Given text:
BEGIN

# Is this considered a "quotation"?



## mossyembankment (Jul 28, 2020)

Schumann is known for including quotations and references to his earlier works, and these are often analyzed - but I haven't found any mention of this one. Is this too attenuated/dissimilar to be considered a quotation?

In Kreisleriana (1838) No. 4, there is a theme that repeats throughout, you can hear it clearly stated at about 0:00-0:30, 1:17-1:31 and also at 3:05-3:35.






Then in the final song of Dichterliebe (1840), during the piano coda, from about 3:20-3:38:






Obviously they aren't identical, but to me the resemblance is strong enough that I'm curious whether it was an intentional reference (esp. given that he was known to do this). On the other hand, he reused material from the violin concerto in composing the theme for the Ghost Variations, apparently without realizing it - but this was more than ten years later when he was in a much worse mental state.

Thoughts?


----------



## SONNET CLV (May 31, 2014)

Some resemblance there, indeed.

Here's a thought, plausible or not I won't argue: Remember that Schumann was quite a literary fellow. The _Kreisleriana_ was apparently inspired by E. T. A. Hoffmann's eccentric conductor Johannes Kreisler, a character of varying moods, resembling Schumann's own "Florestan" and "Eusebius," the two characters the composer used to indicate his own contrasting impulsive and dreamy sides. That final song of the _Dichterliebe _ suggests a similar schizophrenic scenario, one in which the vocalist is set to bury, in his large coffin, both angry, bitter dreams and his love and his suffering.

END

Directive A: Find every line of the listing that contains the string "sidebar" and copy each one.
Directive B: Continue the Schumann thread, beginning right after its final sentence.
The Schumann thread and the listing are separate, unrelated materials.

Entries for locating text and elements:
BEGIN

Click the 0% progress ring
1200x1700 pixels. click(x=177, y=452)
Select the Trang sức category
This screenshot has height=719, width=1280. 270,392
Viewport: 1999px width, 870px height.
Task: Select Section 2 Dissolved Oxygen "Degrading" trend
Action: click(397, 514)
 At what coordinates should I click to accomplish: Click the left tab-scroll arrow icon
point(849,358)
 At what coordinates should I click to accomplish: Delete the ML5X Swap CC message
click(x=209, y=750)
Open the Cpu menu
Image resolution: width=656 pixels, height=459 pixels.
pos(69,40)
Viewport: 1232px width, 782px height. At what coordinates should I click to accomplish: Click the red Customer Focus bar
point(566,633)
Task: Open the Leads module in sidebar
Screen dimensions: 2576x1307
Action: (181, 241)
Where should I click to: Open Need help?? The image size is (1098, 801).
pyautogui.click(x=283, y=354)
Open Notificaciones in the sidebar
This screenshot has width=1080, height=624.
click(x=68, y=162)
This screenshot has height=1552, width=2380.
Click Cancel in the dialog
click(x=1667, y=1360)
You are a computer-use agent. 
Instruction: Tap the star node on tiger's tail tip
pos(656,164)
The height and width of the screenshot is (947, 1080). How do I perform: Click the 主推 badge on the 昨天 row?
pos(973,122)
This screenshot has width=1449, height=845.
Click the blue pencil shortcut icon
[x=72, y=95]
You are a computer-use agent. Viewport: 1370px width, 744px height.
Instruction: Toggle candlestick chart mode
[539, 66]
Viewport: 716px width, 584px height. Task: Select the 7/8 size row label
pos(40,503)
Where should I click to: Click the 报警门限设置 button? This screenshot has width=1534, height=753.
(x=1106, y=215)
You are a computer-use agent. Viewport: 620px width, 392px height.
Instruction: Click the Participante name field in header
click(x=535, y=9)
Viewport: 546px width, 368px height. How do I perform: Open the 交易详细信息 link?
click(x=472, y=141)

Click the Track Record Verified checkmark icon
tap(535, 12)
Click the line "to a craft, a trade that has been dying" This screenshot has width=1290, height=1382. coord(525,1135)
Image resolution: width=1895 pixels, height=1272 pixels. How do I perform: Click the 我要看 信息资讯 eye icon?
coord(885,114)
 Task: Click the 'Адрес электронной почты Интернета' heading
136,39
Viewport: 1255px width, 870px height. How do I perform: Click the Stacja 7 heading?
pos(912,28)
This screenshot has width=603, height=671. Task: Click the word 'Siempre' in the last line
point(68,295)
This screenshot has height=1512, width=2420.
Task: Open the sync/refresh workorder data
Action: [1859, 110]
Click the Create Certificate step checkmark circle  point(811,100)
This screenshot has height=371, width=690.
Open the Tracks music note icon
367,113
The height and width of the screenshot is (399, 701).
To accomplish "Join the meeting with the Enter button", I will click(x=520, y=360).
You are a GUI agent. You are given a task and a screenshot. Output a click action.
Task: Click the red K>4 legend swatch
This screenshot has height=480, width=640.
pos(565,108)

END

Written reply A:
Task: Open the Leads module in sidebar
Open Notificaciones in the sidebar

Written reply B:
I can see how the composer might have felt a similar sprit between these two musical passages and composed the music for the later one, perhaps even unaware of a tonal similarity to his earlier work, since it came from the same "resource" of his heart.


----------



## mossyembankment (Jul 28, 2020)

Very interesting points. Yes, I was wondering if it may have been intentional, but it definitely could have been another instance of accidental self-quotation...


----------



## SONNET CLV (May 31, 2014)

mossyembankment said:


> Very interesting points. Yes, I was wondering if it may have been intentional, but it definitely could have been another instance of accidental self-quotation...


"...accidental self-quotation."?

Perhaps a better term might be "subconscious self-quotation".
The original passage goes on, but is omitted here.